[Given records]
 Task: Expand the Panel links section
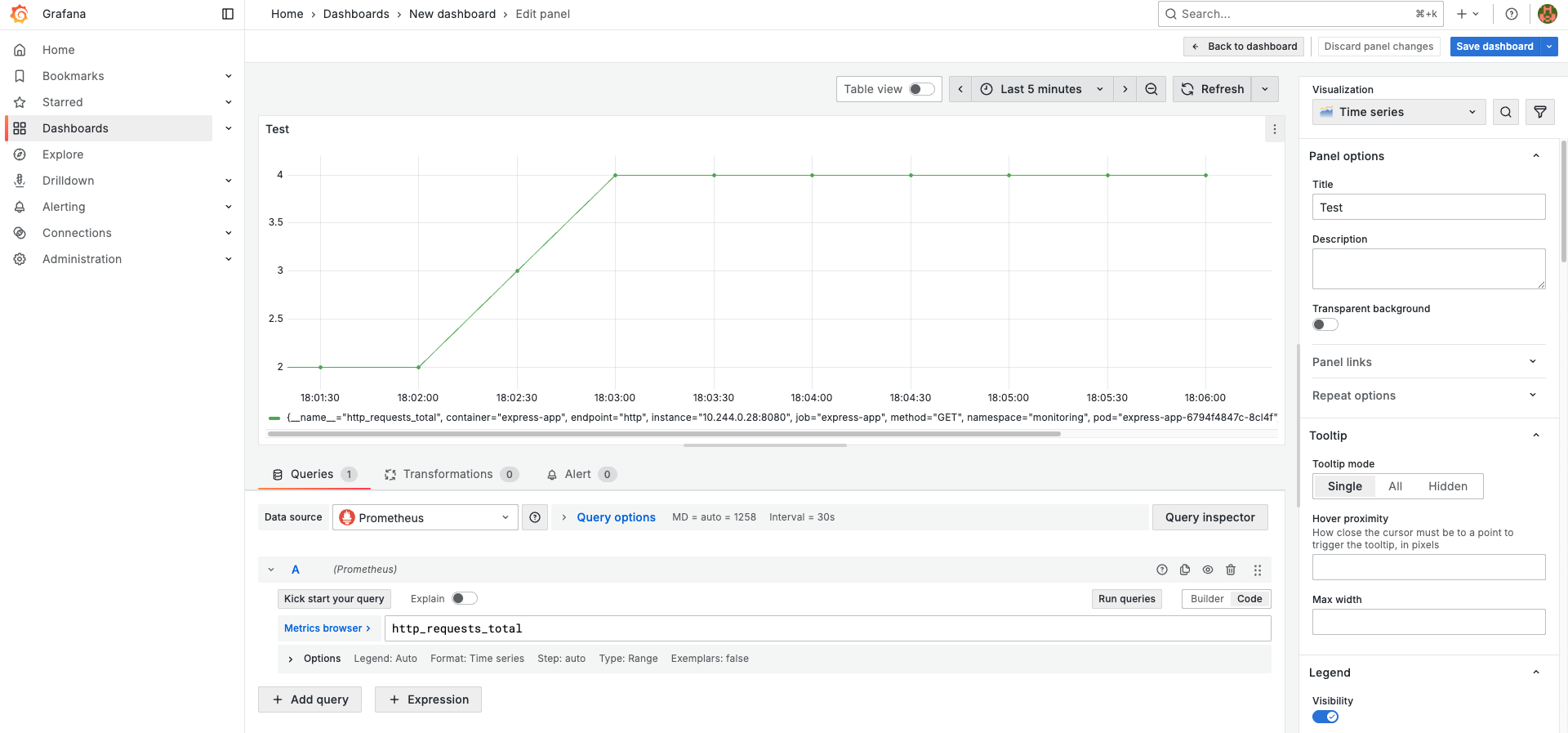(x=1426, y=362)
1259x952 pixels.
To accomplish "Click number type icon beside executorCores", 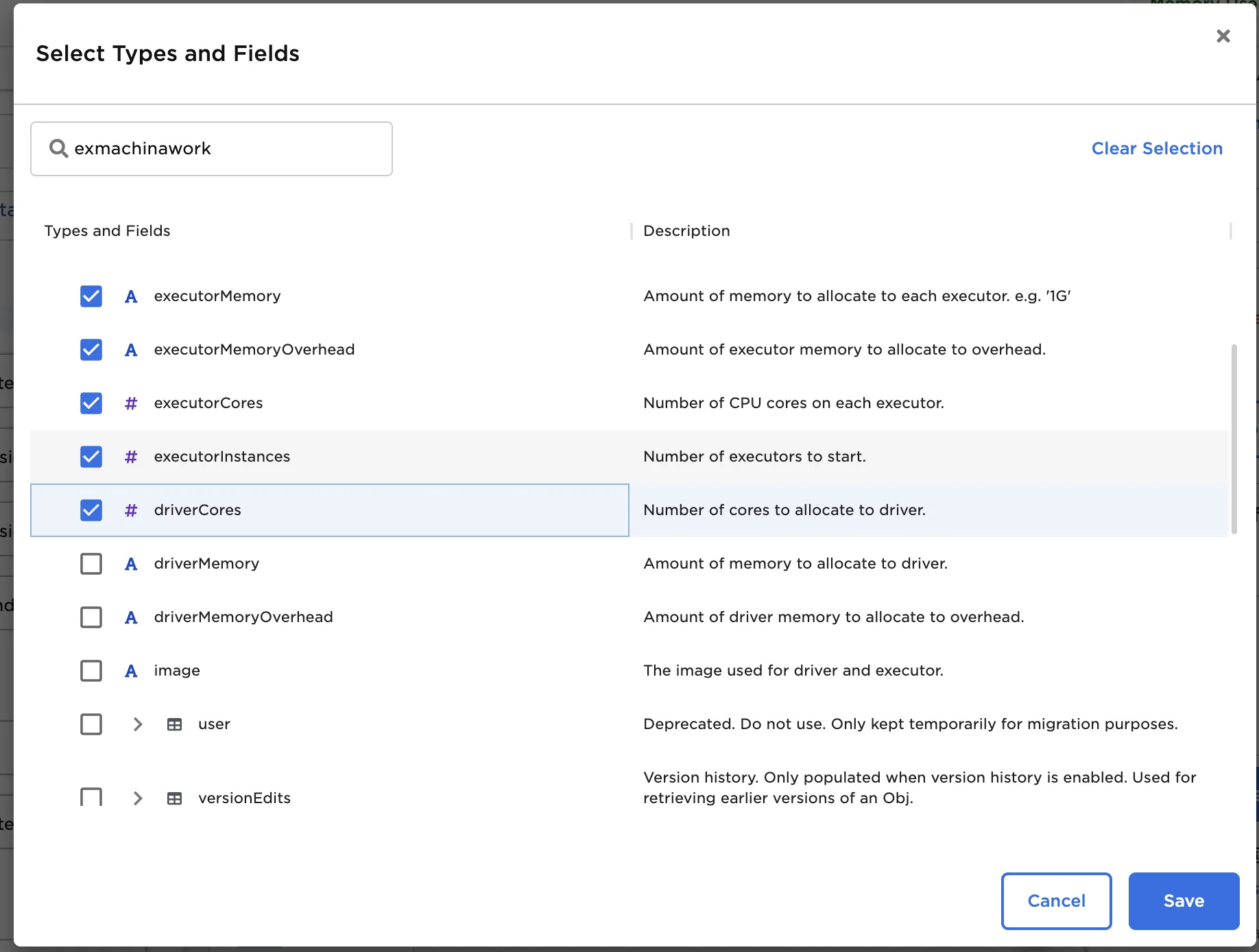I will pos(131,403).
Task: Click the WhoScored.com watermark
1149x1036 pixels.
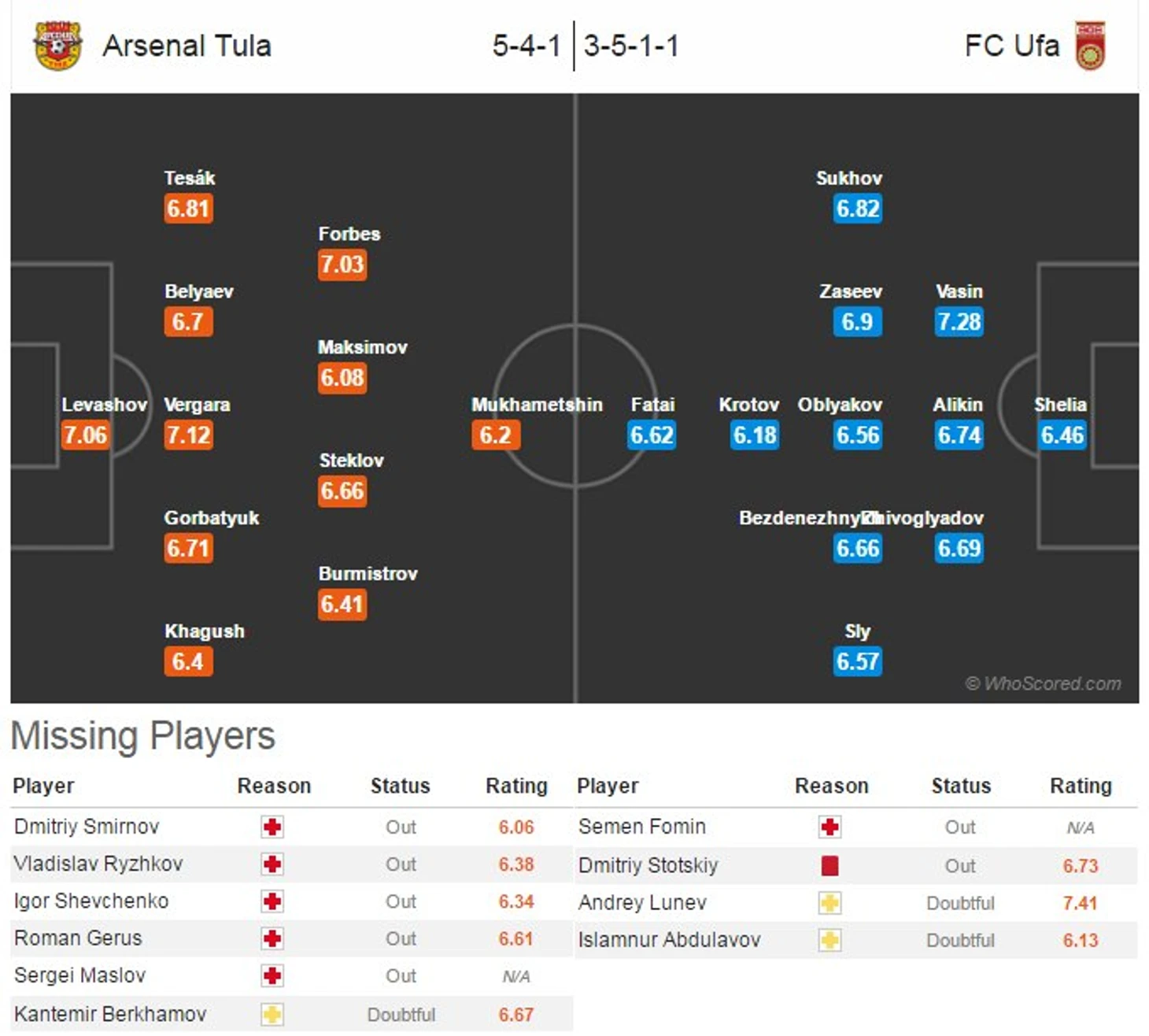Action: coord(1044,683)
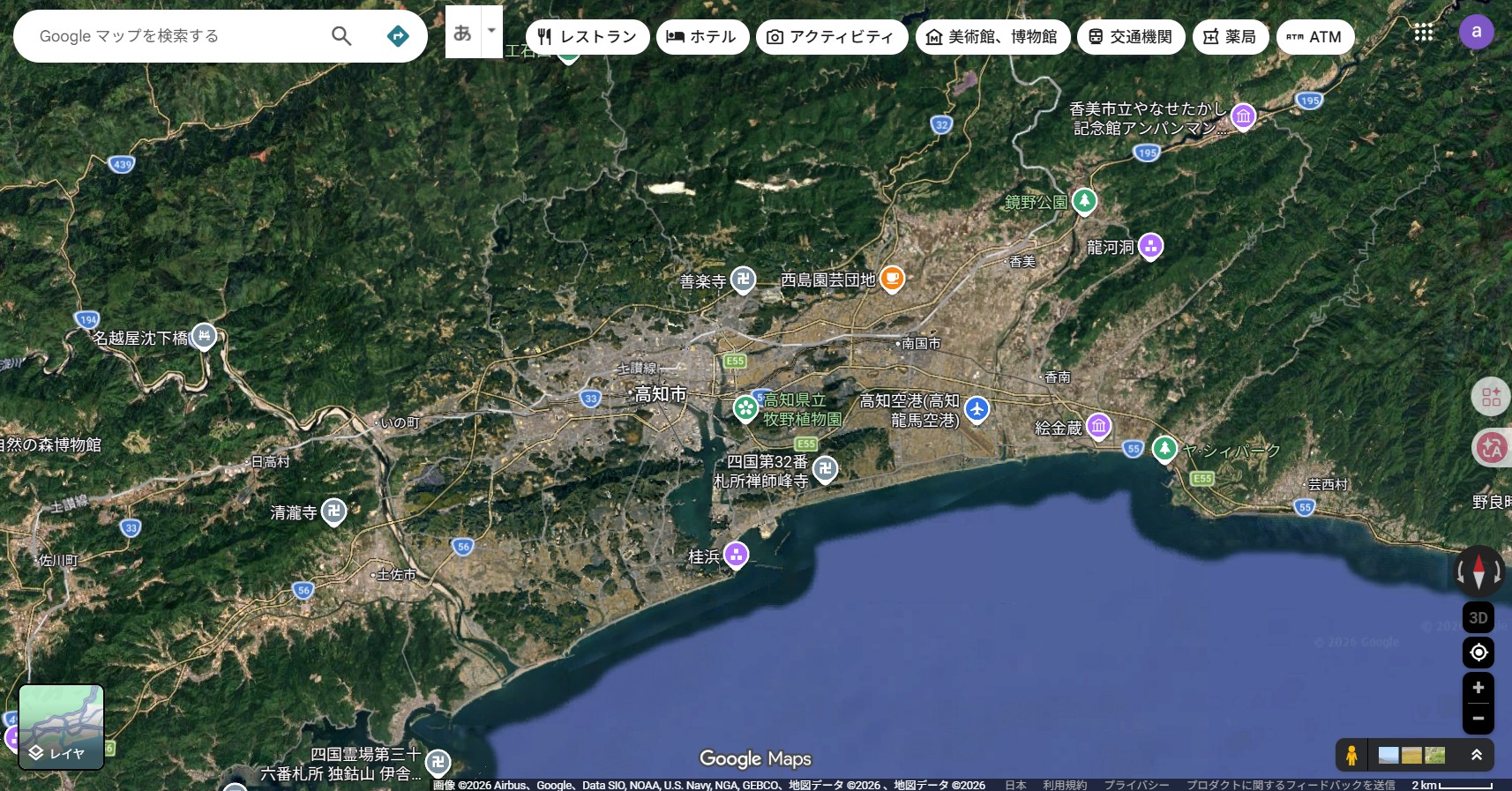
[/Given records]
▶ **Work request**: Your reply should consist only of the lines running from the line with "Task: Click the WhoScored.com watermark" to the end of the entries, both included, copied exactly and without any pictures.

▶ **Answer space**:
Task: Click the WhoScored.com watermark
1149x1036 pixels.
Action: coord(1044,683)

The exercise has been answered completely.